あんなに注意して、気を使って、それでも誓言のペナルティーが発動するなんておかしいんです。次代自身も気づいているようですが、何者かが誓言を書き換えたとしか思えません。
ですが、そんなことをできる力がある者に心当たりも、ましてなぜ次代の誓言に手出しをしてきたのかの理由も全くわからないんです」
今まで調べてきましたが、それらしい能力を持つ人間も見つけられていないんですよ、と月草が悔しそうに言う。
……だけど多分それって、あれだよな。
「多分おれ知ってるぜ」
「は?」
「図書室にヤバいやつがいるんだよ。あいつが誓言受けた後に一人でふらふらしてたから図書室に連れてったんだけど、誓言に何かしたとしたらその時だろ」
「ヤバいやつってなんですそれ」
「知らねえの?白と黒の髪したヤバい気配の司書?先生?……なんかそういうの」
「知りません……。

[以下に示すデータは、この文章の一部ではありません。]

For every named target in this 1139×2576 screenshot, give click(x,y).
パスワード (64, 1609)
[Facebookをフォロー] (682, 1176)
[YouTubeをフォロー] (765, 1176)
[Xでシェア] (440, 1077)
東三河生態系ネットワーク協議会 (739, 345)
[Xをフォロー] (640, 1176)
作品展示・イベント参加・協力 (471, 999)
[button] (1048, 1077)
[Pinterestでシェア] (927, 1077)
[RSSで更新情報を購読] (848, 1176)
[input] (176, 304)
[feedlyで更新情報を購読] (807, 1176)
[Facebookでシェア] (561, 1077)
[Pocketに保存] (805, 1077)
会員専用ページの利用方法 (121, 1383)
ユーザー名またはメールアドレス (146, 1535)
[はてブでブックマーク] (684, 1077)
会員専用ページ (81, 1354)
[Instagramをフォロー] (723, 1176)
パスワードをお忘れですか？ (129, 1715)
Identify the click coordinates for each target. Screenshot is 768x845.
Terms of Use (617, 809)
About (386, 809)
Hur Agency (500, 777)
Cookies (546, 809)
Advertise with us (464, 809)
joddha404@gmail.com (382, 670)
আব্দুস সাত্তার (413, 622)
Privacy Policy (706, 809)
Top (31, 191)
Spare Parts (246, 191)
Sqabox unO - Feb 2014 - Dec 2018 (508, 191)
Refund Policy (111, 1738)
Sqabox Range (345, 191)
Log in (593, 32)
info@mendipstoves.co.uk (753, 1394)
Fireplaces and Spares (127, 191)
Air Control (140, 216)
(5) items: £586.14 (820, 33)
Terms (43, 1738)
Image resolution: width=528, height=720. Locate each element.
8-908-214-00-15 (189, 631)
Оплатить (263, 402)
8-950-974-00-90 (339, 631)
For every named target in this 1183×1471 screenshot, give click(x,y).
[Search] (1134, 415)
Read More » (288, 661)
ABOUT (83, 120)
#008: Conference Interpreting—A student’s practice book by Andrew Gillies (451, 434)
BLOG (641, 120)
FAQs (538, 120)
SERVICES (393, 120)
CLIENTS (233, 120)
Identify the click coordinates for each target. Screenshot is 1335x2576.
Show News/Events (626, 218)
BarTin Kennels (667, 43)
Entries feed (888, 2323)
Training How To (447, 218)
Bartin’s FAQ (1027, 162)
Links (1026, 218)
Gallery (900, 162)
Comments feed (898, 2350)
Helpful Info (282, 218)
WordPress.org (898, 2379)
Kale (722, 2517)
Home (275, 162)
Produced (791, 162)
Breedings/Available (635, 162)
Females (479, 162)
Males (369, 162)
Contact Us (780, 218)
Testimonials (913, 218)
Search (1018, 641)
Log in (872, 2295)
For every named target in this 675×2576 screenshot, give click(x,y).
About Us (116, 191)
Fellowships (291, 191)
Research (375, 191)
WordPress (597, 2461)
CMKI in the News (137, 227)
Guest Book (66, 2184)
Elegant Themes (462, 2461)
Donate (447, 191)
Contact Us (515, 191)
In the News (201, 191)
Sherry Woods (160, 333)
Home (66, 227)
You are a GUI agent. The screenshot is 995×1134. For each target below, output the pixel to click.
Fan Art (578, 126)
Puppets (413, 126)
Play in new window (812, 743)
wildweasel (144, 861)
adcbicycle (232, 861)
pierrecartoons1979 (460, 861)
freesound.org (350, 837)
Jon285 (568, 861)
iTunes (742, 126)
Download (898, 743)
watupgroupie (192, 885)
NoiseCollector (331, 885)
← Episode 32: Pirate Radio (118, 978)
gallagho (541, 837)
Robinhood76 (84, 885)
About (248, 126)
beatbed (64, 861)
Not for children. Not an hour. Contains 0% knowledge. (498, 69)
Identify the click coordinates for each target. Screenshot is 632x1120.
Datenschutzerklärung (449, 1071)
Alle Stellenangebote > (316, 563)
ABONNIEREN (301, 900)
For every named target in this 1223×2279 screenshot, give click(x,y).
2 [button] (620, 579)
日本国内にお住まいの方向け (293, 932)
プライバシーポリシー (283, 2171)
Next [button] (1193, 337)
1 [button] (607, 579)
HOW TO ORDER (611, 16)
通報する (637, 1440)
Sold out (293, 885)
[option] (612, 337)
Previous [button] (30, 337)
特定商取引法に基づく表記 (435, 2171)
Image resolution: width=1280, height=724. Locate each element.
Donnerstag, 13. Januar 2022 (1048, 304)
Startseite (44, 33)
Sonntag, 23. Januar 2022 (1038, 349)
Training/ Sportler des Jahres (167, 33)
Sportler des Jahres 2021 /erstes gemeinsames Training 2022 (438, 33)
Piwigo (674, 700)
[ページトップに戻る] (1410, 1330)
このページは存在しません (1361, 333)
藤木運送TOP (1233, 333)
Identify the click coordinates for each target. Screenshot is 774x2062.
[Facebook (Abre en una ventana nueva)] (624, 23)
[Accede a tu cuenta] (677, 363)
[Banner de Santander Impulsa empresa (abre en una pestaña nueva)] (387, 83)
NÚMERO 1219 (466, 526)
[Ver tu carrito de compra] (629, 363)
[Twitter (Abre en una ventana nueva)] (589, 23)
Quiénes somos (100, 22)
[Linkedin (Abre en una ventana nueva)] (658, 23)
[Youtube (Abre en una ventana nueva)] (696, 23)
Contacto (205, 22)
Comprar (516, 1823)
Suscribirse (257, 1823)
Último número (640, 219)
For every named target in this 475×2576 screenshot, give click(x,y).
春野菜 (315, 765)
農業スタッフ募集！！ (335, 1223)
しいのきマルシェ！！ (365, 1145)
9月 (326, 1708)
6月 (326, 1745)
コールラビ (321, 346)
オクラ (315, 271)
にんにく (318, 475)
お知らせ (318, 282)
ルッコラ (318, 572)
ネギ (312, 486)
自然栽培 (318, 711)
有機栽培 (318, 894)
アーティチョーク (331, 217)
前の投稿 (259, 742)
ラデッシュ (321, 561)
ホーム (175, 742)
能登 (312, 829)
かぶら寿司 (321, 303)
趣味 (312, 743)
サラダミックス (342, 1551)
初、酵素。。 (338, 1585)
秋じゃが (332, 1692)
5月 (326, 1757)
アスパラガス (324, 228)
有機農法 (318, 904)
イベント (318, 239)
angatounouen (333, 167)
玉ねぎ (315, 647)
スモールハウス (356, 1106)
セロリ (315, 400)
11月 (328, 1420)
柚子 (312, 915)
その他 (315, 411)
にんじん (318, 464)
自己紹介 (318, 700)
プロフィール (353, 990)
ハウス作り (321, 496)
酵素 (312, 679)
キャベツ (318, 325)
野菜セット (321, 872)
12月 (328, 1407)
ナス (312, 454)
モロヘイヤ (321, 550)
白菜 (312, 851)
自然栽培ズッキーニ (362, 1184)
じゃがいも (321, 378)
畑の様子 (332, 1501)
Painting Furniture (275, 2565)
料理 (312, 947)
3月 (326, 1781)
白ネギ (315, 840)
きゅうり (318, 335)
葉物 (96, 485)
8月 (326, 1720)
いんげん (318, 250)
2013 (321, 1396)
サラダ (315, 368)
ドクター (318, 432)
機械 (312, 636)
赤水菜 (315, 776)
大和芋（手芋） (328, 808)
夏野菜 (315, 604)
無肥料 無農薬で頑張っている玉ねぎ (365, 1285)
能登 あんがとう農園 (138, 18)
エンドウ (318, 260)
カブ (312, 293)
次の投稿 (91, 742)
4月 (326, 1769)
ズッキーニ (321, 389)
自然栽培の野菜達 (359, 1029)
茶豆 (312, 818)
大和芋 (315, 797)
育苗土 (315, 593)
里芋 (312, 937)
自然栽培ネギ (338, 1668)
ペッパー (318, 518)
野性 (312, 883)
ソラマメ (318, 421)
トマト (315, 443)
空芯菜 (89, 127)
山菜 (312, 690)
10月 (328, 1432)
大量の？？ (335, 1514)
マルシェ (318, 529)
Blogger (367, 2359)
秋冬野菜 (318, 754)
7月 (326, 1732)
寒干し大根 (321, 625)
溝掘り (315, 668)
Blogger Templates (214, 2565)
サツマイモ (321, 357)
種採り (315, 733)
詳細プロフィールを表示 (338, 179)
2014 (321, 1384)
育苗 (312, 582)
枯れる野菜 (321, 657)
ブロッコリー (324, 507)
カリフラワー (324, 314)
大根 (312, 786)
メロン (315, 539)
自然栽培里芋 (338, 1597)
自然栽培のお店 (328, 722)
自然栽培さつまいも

そもそも図書室なんて行く機会もありませんし。そもそも黒と白の髪って何ですか。ありえませんよ。そんなもの昔話で語られる異人ですよ?」
「そもそもその異人って何なんだよ」
「知らないんですか?この世界の誕生とともに生まれたと言われる不老不死の存在ですよ。見つけたら幸運が訪れるとも願いをかなえてくれるとも言われています。……まあ、実際に見た人はいませんし、お話の中だけの存在ですけどね。
その異人が黒と白の髪をしてるんです。現実では突然変異しても黒しか生まれませんし、相反する色を持つ人間なんてありえないんですよ」
実在すると思っているのなんて幼い子供くらいですよと月草は話を締めくくった。
「明日にでも行ってみるか?正直おれは関わりたくないけど」
……いないっつっても実際いるしな。
だけどこの感じだったら実物見るまで信じないだろう。
「え?ええいいですよ。昼休みにでも行ってみましょう」
全然信じてないな。だけどまあ、付き合う意思はあるらしい。
「じゃあまた明日な」
「はい。また明日」
いつも通り話して、それぞれの寮に帰る。
この時のおれたちは、まさか明日あんなことが起こるなんて思ってもいなかった。